M. Malek a indiqué ainsi que Krim avait assimilé la proposition de de Gaulle à une amnistie qu’il voulait offrir aux combattants algériens en contrepartie de la cessation des combats. Il a cité la proposition émise devant le GPRA par M. Abdelhamid Mehri, selon laquelle si de Gaulle cherchait à négocier avec les dirigeants de la Révolution, il n’avait qu’à les rencontrer puisqu’ils étaient emprisonnés en France même, à savoir, MM. Ben Bella, Boudiaf, Aït Ahmed, Khider et Lacheraf, que Krim et ses compagnons avaient saluée. M. Malek a rappelé que toutes les ruses et manœuvres de de Gaulle pour faire échouer la lutte armée du peuple algérien pour le recouvrement de sa souveraineté, sur l’ensemble du territoire algérien, avaient été déjouées par Krim et ses camarades dirigeants.

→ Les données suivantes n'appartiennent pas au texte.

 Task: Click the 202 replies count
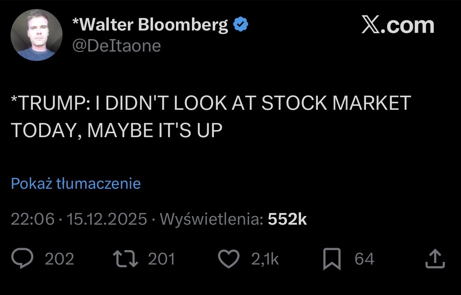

Lorsque les choses sérieuses ont commencé à voir le jour, c’est-à-dire que lorsque la France qui tergiversait a clairement affiché son désir d’ouvrir les négociations avec les dirigeants de la Révolution, Krim était toujours le chef des délégations qui, secrètement ou ouvertement, avaient pris part à ces négociations aussi bien en France qu’en Suisse, a-t-il dit. C’était également Krim Belkacem qui avait rencontré à New York, en 1960, le premier dirigeant de l’ex-URSS, M. Nikita Kroutchev pour évoquer la cause algérienne et ainsi l’internationaliser ; ce qui avait créé un vacarme en France où les dirigeants avaient protesté contre cette initiative. Le monde entier avait alors relevé que si le gouvernement français avait ouvert des négociations officielles avec les représentants du FLN-ALN, pourquoi un dirigeant d’un autre pays ne recevrait-il pas l’un de ces représentants, a poursuivi M. Malek.
Dès lors, la question algérienne était présente partout dans les forums internationaux grâce à la vigilance des hommes, comme Krim Belkacem et d’autres révolutionnaires de sa trempe.

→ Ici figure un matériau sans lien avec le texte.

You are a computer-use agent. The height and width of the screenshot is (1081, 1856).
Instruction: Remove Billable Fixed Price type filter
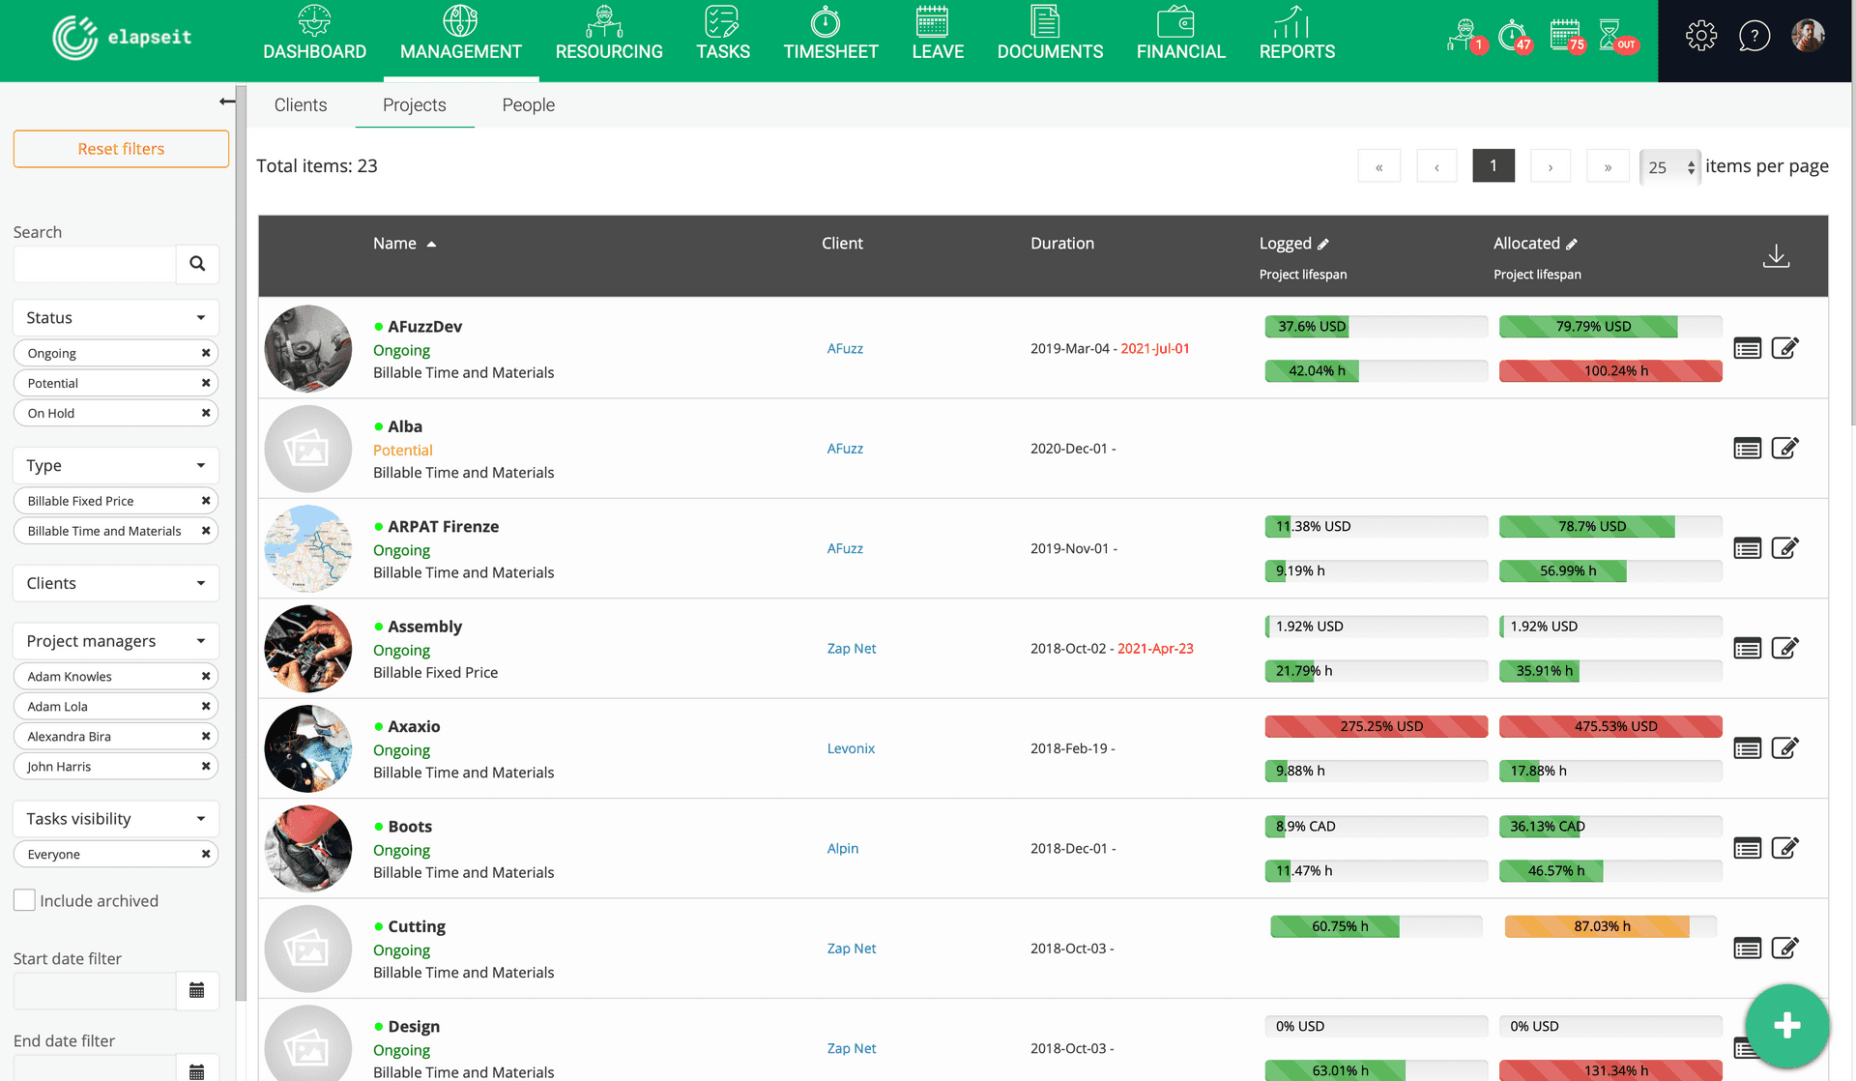click(x=206, y=501)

Au cours des différentes étapes des négociations entre la partie algérienne et les représentants du gouvernement français, Krim défendait avec vigueur les principes contenus dans la déclaration du 1er Novembre 1954, à savoir l’indépendance nationale totale, a témoigné M. Malek. Il avait déjoué toutes les tentatives de partition du pays et était un fin diplomate qui négociait sérieusement ces principes avec le sourire, a dit le conférencier qui a soutenu la proposition d’un ancien compagnon de Krim qu’une journée d’étude soit organisée sur la vie de ce grand combattant de la liberté et de l’indépendance de son pays.
Pour M. Malek, la vie militante et combattante de Krim doit être décortiquée et étudiée par des personnes qui l’avaient connu pour que les générations de l’après-indépendance connaissent l’œuvre accomplie par leurs aînés. Dans une courte intervention, M. Mehri a, de son côté, affirmé que la Révolution algérienne a enfanté des héros comme Krim Belkacem, qui ont défendu la dignité du peuple algérien et lutté pour l’indépendance nationale.